- Spitzahorn (Acer platanoides) Ein häufiger Wald- und Stadtbaum, der früher blüht als andere Ahorne.
- Merkmale: Die Blätter haben sehr spitz zulaufende Lappen (daher der Name). Im Herbst färben sie sich leuchtend gelb bis orange. Die gelbgrünen Blütendolden erscheinen bereits im April vor dem Laubaustrieb und sind eine wichtige frühe Bienenweide.
- Silberweide (Salix alba) Ein charakteristischer Baum der Auenlandschaften und Uferzonen, der Staunässe und Überschwemmungen toleriert.
- Merkmale: Die Blätter sind schmal, lanzettlich und auf der Unterseite dicht silbrig behaart, wodurch der ganze Baum im Wind silbergrau schimmert. Das Holz ist sehr weich und leicht.
- Salweide (Salix caprea) Oft strauchig, aber auch als kleiner Baum wachsend. Ökologisch eine der wichtigsten Pflanzen im Frühjahr.
- Merkmale: Bekannt für die „Palmkätzchen“ (die weichen, silbrigen Blütenstände), die die erste Nahrung für Bienen nach dem Winter bieten. Die Blätter sind breit-eiförmig und runzelig.
- Speierling (Sorbus domestica) Ein sehr seltener Wildobstbaum, der mit der Eberesche verwandt ist. Er wurde zum „Baum des Jahres 1993“ gekürt.
- Merkmale: Gefiederte Blätter und eine raue, birnbaumähnliche Rinde. Die Früchte sehen aus wie kleine Birnen oder Äpfel, sind sehr gerbstoffhaltig und werden traditionell dem Apfelwein zugesetzt, um ihn haltbarer und klüger zu machen.
- Stechpalme (Ilex aquifolium) Das einzige immergrüne Laubgehölz (neben Efeu), das in deutschen Wäldern heimisch ist.
- Merkmale: Dunkelgrüne, glänzende Blätter mit stacheligem Rand (Fraßschutz). Weibliche Pflanzen tragen im Winter leuchtend rote Steinfrüchte.
Nadelgehölze
- Schwarzkiefer (Pinus nigra) Ein sehr robuster Nadelbaum, ursprünglich aus Südeuropa/Österreich, der Trockenheit und Hitze extrem gut verträgt.

- ZU ERLEDIGENDE AUFGABEN
1. Beantworte diese Fragen zum Text über Bäume:
(a) Wann erscheinen die Blütendolden des Spitzahorns?
(b) Zum Baum welches Jahres wurde der Speierling gekürt?
(c) Welche Farbe haben die Steinfrüchte, die weibliche Stechpalmen im Winter tragen?
2. Gib den Abschnitt aus dem Text über Bäume wortgetreu wieder, beginnend bei „- Speierling (Sorbus“ und endend bei „klüger zu machen.“.

Gespeicherte Dateneinträge
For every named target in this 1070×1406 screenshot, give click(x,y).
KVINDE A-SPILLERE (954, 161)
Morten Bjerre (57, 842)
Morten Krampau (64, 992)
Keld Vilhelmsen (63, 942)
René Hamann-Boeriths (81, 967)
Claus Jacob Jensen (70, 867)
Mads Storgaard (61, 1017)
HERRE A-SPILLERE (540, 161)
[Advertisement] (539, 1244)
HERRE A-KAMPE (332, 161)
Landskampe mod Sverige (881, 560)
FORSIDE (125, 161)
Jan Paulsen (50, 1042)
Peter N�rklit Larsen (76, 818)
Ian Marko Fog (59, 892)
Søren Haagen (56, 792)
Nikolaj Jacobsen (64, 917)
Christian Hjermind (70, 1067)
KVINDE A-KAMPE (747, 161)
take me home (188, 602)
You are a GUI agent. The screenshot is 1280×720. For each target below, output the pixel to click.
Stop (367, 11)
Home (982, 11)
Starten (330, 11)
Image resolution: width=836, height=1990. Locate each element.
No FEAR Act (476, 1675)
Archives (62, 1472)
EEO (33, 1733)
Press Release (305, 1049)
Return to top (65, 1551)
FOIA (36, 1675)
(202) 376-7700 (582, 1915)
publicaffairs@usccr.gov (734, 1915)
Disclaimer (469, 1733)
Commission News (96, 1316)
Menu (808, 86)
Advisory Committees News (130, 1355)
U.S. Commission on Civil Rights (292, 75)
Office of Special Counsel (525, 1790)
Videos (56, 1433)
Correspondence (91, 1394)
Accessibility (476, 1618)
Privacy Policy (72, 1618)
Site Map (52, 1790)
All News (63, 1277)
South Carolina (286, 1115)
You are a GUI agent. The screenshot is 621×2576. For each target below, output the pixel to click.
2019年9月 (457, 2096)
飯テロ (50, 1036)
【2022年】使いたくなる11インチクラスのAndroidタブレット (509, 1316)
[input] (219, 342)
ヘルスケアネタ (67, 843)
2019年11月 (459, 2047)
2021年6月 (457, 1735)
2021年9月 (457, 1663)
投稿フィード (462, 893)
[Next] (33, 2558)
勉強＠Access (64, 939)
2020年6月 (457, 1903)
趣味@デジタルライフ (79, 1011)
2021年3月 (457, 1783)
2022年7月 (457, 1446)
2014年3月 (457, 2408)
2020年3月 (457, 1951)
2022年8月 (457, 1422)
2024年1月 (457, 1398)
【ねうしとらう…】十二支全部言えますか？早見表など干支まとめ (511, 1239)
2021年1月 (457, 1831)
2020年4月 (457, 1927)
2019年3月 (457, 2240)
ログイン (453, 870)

- LÖSUNGEN
1.
(a) Bereits im April vor dem Laubaustrieb.
(b) 1993.
(c) Sie sind leuchtend rot.

2.
- Speierling (Sorbus domestica) Ein sehr seltener Wildobstbaum, der mit der Eberesche verwandt ist. Er wurde zum „Baum des Jahres 1993“ gekürt.
- Merkmale: Gefiederte Blätter und eine raue, birnbaumähnliche Rinde. Die Früchte sehen aus wie kleine Birnen oder Äpfel, sind sehr gerbstoffhaltig und werden traditionell dem Apfelwein zugesetzt, um ihn haltbarer und klüger zu machen.